> Описание задания: Перепишите фрагмент между словами «И правильно —» и «хорошо, и учится.» включительно, поменяв «переживаний» на «волнений».

> Фрагмент текста:
━━━━━━━━━━━━━━━━━━━━━━━━━━━━━━

«Не отрываясь, Завдят смотрит в окно и думает о том, что его ждет в Златоусте. Конечно, шансов на то, что он будет принят без задержек, — много. Но конкурс, наверное, большой. А вдруг его не примут — что тогда?
Одна мысль об этом заставляет Завдята стискивать зубы. Он прислонился лбом к стеклу».
Действительно, «страшно»! Стиснутые зубы… лоб прижатый к стеклу… Завдят Ганеев Вл. Гравишкиса впадает в страх, а читатель улыбается. Ведь нет оснований для волнений: пустой конфликт, пустые опасения. Об этом мы и узнаем через одну страницу из ответа завуча: «Поздравляю! Зачислим без экзаменов!» Теперь Завдят Ганеев «со всей остротой ощущает, какой тяжелый груз лежал у него на плечах». Теперь он спокоен. Но ненадолго. Вскоре он снова начал «нервничать», пока не пришло «долгожданное письмо». Правда, однажды еще по пути в г. Златоуст в вагоне у Завдята Ганеева появляется трезвая мысль:
«Да что же это такое, в самом деле? — рассерженно думает он. — Тридцать лет, а волнуюсь, как мальчишка. Глупо!»
И правильно — глупо: нет оснований для тяжелых переживаний. Все решилось просто, так, как это бывает в подобных обстоятельствах. Однако автор и в самом конце рассказа заставляет вздохнуть Завдята Ганеева, не имеющего никаких причин для этого: он и трудится хорошо, и учится.

━━━━━━━━━━━━━━━━━━━━━━━━━━━━━━

> Исходные записи:
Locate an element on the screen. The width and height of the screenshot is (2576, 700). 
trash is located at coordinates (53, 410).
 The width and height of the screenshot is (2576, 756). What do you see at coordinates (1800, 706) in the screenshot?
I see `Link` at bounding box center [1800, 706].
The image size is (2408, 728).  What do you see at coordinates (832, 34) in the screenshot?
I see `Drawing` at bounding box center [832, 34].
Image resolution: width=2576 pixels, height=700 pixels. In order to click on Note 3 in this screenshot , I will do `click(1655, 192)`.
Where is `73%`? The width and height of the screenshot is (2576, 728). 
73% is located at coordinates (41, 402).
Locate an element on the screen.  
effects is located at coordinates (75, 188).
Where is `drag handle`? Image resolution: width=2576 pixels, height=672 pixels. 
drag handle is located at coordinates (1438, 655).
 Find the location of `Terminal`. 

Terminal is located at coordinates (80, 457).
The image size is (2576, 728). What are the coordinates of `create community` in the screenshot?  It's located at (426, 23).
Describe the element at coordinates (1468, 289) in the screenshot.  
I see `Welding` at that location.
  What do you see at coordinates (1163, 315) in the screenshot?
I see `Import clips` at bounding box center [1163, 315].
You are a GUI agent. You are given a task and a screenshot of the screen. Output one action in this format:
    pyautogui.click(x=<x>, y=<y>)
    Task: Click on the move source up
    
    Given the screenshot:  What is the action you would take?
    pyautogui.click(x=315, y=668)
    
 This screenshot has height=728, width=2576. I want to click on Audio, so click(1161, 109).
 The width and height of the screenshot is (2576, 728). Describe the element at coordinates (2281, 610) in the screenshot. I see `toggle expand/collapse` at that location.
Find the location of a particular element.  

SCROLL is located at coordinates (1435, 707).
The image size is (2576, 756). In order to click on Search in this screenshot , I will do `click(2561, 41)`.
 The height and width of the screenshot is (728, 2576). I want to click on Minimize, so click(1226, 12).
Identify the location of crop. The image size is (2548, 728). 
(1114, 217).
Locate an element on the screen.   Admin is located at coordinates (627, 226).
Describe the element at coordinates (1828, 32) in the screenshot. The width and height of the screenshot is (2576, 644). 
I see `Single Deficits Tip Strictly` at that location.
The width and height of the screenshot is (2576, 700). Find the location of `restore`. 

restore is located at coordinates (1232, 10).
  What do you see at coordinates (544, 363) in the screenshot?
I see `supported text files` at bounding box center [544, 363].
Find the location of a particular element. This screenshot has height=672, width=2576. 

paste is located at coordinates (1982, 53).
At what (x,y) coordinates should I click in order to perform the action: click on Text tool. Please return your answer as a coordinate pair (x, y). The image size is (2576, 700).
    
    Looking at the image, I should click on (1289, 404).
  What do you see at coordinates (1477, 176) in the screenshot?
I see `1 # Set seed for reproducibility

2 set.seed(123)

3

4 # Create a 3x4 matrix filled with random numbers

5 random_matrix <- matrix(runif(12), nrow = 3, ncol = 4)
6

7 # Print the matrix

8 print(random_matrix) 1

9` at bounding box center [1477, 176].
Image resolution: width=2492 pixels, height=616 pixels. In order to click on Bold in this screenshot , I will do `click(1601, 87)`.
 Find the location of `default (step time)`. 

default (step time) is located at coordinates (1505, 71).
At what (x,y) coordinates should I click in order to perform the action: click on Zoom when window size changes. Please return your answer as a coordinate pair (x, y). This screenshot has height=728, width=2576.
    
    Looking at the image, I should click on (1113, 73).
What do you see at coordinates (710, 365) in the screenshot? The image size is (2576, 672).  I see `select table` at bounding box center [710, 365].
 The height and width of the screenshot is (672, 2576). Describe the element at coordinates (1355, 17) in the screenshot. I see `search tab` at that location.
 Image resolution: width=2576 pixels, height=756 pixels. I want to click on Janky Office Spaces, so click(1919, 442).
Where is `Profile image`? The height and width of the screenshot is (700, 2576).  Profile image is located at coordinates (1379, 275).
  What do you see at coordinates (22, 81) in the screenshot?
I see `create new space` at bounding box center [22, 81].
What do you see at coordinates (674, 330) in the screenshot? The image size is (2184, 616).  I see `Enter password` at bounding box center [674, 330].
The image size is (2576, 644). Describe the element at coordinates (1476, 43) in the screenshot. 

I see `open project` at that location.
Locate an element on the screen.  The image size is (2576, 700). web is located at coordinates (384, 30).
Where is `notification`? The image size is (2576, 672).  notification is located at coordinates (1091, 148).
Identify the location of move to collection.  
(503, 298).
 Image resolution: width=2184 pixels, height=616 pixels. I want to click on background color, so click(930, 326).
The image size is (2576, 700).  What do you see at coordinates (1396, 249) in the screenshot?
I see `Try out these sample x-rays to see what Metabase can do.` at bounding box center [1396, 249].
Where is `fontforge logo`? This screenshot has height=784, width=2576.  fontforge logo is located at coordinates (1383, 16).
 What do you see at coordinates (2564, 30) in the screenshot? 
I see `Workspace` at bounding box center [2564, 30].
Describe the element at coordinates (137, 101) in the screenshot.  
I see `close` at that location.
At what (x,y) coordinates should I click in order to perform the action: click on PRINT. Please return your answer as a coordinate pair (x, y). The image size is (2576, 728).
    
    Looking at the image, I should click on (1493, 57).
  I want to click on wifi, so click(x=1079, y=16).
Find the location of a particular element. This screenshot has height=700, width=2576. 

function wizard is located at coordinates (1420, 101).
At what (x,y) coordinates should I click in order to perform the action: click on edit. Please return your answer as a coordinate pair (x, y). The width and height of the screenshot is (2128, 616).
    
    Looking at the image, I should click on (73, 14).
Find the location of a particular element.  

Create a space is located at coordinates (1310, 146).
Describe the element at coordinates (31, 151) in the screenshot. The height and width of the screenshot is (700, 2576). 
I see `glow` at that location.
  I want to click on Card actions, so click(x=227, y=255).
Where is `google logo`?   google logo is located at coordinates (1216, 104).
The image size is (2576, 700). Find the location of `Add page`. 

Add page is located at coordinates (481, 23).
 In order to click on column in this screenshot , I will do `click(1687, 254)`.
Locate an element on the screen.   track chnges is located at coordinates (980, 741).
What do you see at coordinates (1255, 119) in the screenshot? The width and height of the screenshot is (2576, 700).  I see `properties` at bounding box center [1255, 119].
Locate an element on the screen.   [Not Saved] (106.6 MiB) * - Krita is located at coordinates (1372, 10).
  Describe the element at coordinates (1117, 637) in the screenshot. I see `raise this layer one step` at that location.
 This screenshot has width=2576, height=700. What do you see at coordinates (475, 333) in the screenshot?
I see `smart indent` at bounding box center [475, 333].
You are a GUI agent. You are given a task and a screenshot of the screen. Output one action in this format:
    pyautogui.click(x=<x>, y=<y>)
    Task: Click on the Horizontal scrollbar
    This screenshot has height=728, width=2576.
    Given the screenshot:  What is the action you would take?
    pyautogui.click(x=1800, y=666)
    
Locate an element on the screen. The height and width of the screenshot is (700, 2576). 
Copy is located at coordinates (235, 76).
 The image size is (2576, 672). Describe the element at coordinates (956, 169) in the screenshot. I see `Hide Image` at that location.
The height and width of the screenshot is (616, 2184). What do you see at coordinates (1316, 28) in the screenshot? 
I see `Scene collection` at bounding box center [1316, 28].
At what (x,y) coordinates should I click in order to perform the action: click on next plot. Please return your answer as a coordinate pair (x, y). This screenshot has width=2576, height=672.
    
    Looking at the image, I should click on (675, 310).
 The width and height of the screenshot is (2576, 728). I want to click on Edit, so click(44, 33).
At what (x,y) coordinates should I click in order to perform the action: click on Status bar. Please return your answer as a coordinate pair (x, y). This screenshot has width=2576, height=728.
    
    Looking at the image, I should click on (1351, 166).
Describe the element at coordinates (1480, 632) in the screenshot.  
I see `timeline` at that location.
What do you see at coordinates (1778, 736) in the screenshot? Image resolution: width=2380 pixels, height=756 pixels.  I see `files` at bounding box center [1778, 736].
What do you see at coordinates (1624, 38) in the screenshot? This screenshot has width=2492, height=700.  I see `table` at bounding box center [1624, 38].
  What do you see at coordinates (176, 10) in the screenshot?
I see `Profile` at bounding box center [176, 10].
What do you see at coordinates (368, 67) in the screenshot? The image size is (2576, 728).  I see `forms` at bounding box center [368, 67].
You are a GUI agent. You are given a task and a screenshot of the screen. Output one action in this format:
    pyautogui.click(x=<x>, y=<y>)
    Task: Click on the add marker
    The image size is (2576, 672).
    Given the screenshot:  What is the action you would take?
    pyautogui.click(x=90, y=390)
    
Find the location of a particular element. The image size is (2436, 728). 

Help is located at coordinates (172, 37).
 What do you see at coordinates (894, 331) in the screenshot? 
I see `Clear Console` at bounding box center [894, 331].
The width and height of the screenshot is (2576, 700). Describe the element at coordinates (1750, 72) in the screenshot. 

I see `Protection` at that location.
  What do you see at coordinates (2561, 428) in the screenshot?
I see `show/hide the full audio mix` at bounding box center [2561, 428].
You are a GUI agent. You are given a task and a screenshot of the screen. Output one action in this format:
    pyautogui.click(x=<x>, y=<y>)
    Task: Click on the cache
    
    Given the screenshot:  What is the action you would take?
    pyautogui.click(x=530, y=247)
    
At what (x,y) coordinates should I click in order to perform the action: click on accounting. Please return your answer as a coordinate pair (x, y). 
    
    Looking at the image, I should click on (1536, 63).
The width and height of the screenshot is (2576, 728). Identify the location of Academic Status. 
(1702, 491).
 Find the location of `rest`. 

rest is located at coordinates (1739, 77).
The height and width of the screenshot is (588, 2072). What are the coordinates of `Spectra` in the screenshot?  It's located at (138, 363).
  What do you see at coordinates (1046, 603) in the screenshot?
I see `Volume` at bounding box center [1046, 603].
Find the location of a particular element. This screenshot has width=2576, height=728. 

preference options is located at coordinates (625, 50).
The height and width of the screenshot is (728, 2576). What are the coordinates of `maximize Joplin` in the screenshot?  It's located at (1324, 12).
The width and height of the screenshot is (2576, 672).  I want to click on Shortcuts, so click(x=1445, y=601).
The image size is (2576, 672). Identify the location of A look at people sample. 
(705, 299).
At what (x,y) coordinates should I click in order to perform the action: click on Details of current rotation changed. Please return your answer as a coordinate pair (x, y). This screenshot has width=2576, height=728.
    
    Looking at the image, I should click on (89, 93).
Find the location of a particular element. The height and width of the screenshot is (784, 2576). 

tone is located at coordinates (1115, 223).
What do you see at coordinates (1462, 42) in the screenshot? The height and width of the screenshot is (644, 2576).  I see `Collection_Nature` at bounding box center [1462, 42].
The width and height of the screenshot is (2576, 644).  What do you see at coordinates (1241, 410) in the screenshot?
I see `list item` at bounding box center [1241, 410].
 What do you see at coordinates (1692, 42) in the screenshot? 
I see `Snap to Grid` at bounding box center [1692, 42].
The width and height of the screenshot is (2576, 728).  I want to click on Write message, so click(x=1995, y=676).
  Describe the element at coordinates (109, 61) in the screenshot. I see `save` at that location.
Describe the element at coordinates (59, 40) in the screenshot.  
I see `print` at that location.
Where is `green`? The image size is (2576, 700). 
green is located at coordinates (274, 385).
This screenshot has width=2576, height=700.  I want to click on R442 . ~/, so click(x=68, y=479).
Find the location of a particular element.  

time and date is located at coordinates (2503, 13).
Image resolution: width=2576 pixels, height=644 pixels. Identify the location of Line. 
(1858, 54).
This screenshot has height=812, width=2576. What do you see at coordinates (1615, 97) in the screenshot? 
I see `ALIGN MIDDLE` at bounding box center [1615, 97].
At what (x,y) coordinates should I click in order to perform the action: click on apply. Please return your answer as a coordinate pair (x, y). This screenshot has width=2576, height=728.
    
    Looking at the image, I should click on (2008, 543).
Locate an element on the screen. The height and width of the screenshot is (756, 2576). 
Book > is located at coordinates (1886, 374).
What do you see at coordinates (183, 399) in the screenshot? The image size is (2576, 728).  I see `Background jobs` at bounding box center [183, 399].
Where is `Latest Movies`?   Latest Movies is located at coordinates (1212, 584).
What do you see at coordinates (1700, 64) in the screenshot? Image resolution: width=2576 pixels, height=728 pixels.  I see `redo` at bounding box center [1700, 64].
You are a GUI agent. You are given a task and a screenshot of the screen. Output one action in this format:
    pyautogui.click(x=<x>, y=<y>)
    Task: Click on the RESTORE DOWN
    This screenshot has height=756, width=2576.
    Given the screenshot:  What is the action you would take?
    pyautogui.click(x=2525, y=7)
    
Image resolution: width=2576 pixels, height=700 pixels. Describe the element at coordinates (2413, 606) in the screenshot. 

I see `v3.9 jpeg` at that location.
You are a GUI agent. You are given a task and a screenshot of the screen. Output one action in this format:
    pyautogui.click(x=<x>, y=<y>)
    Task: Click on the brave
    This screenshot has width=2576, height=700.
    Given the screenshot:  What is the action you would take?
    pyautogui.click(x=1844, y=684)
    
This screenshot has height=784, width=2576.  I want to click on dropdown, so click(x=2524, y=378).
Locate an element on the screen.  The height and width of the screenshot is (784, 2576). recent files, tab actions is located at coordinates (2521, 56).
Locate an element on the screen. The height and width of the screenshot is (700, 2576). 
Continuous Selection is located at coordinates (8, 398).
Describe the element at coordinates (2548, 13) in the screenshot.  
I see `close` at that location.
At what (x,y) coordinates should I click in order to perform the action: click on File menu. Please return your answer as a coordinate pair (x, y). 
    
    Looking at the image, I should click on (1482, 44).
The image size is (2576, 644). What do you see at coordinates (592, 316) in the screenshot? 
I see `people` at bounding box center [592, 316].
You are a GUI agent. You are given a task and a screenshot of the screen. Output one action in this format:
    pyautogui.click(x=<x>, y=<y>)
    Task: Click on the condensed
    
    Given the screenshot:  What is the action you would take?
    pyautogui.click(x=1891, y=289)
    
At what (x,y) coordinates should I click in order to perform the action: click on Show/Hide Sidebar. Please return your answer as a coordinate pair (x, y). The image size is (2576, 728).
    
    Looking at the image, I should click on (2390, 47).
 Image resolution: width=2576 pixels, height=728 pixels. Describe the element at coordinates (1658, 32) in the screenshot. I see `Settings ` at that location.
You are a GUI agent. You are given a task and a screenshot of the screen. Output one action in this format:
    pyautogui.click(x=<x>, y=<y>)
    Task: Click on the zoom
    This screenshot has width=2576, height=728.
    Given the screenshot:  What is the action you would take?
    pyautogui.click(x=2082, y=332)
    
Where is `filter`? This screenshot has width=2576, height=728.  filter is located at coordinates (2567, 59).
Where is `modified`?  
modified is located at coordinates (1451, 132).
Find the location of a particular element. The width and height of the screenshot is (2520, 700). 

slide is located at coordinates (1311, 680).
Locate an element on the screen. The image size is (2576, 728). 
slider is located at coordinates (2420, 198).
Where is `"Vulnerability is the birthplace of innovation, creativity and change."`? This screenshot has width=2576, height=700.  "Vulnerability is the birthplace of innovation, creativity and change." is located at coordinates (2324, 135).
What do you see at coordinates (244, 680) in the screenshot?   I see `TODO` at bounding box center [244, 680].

━━━━━━━━━━━━━━━━━━━━━━━━━━━━━━

> Ответ к заданию:
И правильно — глупо: нет оснований для тяжелых волнений. Все решилось просто, так, как это бывает в подобных обстоятельствах. Однако автор и в самом конце рассказа заставляет вздохнуть Завдята Ганеева, не имеющего никаких причин для этого: он и трудится хорошо, и учится.